Es ist ein ungewohntes Bild für das hochgesicherte München. Anne-Marie Slaughter kommt allein. Kein Blaulicht, keine Leibwächter. Die Frau, die noch bis vor nicht allzu langer Zeit Planungsdirektorin des US-Außenministeriums war, mag es „low profile". Am Wochenende hat sie den Munich Young Leaders, einer von der Hamburger Körberstiftung handverlesenen Gruppe junger Außen- und Sicherheitspolitiker, die internationalen Prioritäten der neuen US-Regierung dargelegt.

„Es gibt viele Herausforderungen, ich könnte eine Liste mit zwei Dutzend Punkten aufzählen. Aber ich möchte priorisieren und ihnen die Top-Fünf nennen, die die Obama-Administration in den kommenden Jahren beschäftigen werden", sagt sie. Alle Probleme, die sie nicht erwähne, seien wichtig, aber aus ihrer Sicht eben nicht an Spitze der Agenda.

1.Iran: Der Atomstreit werde im Fokus der ersten sechs Monate stehen, erklärt Slaughter. „2013 ist das Jahr der Entscheidung. Wir werden einen Deal sehen oder die USA werden anderweitig handeln." Mit John Kerry als Außenminister und Chuck Hagel als wahrscheinlichen Verteidigungsminister habe Präsident Barack Obama ein Team gewählt, das ihm großen Manövrierraum für eine Verhandlungslösung bietet. Ein Kompromiss werde für die USA (und auch Israel) nicht einfach zu akzeptieren sein und innenpolitische Kosten erzeugen. Aber: „Die USA wollen einen Deal." 
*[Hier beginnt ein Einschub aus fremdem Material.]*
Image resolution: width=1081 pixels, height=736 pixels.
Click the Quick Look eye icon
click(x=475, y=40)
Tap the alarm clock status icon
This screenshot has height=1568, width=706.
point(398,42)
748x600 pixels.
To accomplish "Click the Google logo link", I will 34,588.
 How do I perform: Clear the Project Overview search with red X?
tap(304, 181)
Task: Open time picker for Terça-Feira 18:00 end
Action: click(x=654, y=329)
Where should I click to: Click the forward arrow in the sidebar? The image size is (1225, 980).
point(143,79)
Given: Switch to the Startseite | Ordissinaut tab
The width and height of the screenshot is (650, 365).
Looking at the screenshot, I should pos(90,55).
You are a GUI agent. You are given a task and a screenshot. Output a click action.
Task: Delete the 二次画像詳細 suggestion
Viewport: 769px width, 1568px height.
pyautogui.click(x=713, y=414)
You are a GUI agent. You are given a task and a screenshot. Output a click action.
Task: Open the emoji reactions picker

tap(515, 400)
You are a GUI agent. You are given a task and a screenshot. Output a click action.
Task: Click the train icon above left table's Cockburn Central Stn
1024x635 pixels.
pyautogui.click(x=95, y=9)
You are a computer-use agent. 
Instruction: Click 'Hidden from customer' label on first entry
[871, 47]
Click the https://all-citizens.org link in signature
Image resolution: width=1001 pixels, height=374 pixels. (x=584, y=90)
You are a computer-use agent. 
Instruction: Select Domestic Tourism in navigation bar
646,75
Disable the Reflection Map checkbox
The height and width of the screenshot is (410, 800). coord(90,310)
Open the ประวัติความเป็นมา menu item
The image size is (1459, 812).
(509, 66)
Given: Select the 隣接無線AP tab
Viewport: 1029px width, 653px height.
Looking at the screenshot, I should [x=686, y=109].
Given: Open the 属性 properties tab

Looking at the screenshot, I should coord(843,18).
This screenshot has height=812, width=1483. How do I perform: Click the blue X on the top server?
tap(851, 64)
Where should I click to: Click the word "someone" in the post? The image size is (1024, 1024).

2.Syrien: „Die Lage dort ist eine Katastrophe. Die Wahrscheinlichkeit eines Auseinanderbrechens des Landes wird täglich größer. Das ist unglaublich gefährlich für die gesamte Region, die US-Interessen, die Weltwirtschaft. Das ist derzeit die größte Bedrohung weltweit", erläutert die frühere Spitzendiplomatin. Sie tritt für eine Intervention in Syrien ein, in der Obama-Regierung allerdings ist das weit weg von einer Mehrheitsfähigkeit. Vor allem die Militärs haben große Bedenken. 

3.Asien: In der Fokus-Region der US-Außenpolitik macht Slaughter der zunehmende Nationalismus in China und Japan Sorgen, vor allem unter jüngeren Leuten. Jederzeit könne ein Konflikt ausbrechen. „Der schlechteste Moment in meiner Karriere im State Department war jener, als die Japaner einen chinesischen Kutterkapitän festnahmen." Ein Schuss genüge, um eine Krise auszulösen, die für niemanden mehr zu kontrollieren sei. 

4.Lateinamerika: Die bolivarianische Revolution in Lateinamerika steht laut Slaughter vor ihrem Ende. Fídel Castro und Hugo Chávez würden nicht ewig leben. Der Chávismo werde zwar noch ein wenig Zeit überdauern, aber nicht sehr lange. Danach gebe es viele Entwicklungsmöglichkeiten für die Region auf die die USA unbedingt sehen müssten: Das Spektrum reiche von einer relativ friedlichen und prosperierenden Konstellation wie im Mittelmeer bis zum langanhaltender Gewalt etwa in Venezuela. 

5.Klimawandel: Der habe in der amerikanischen außenpolitischen Community extrem hohen Stellenwert, Kerry und Obama hätten ihn in Reden prominent erwähnt. Es gebe Konsens, dass die USA eine nachhaltige Wirtschaft aufbauen müssten. Slaughter: „Und wissen sie, wer in Washington am meisten über den Klimawandel alarmiert ist? Die Militärs im Pentagon. Sie sehen die Erderwärmung als Quelle für enorme Sicherheitsbedrohungen durch Migrationsströme und dergleichen." (Christoph Prantner, derStandard.at, 3.2.2013)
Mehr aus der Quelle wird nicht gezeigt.